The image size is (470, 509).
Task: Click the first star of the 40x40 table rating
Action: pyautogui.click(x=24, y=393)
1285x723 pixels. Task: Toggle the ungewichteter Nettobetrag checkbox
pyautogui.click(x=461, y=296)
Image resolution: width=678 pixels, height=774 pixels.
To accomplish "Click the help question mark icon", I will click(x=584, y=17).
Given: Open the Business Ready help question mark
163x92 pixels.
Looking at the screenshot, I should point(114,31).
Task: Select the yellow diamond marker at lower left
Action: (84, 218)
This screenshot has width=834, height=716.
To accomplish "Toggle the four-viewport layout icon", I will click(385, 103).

-- -- --

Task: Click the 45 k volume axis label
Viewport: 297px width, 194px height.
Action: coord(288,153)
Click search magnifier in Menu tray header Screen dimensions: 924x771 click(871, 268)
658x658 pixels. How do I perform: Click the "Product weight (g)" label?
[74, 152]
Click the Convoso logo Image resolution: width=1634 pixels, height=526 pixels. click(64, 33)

-- -- --

--- ASSIGNMENT ---
Copy out all lines of the material containing the word "help".

--- SOLVED EXERCISE ---
To accomplish "Click the help question mark icon", I will click(x=584, y=17).
Given: Open the Business Ready help question mark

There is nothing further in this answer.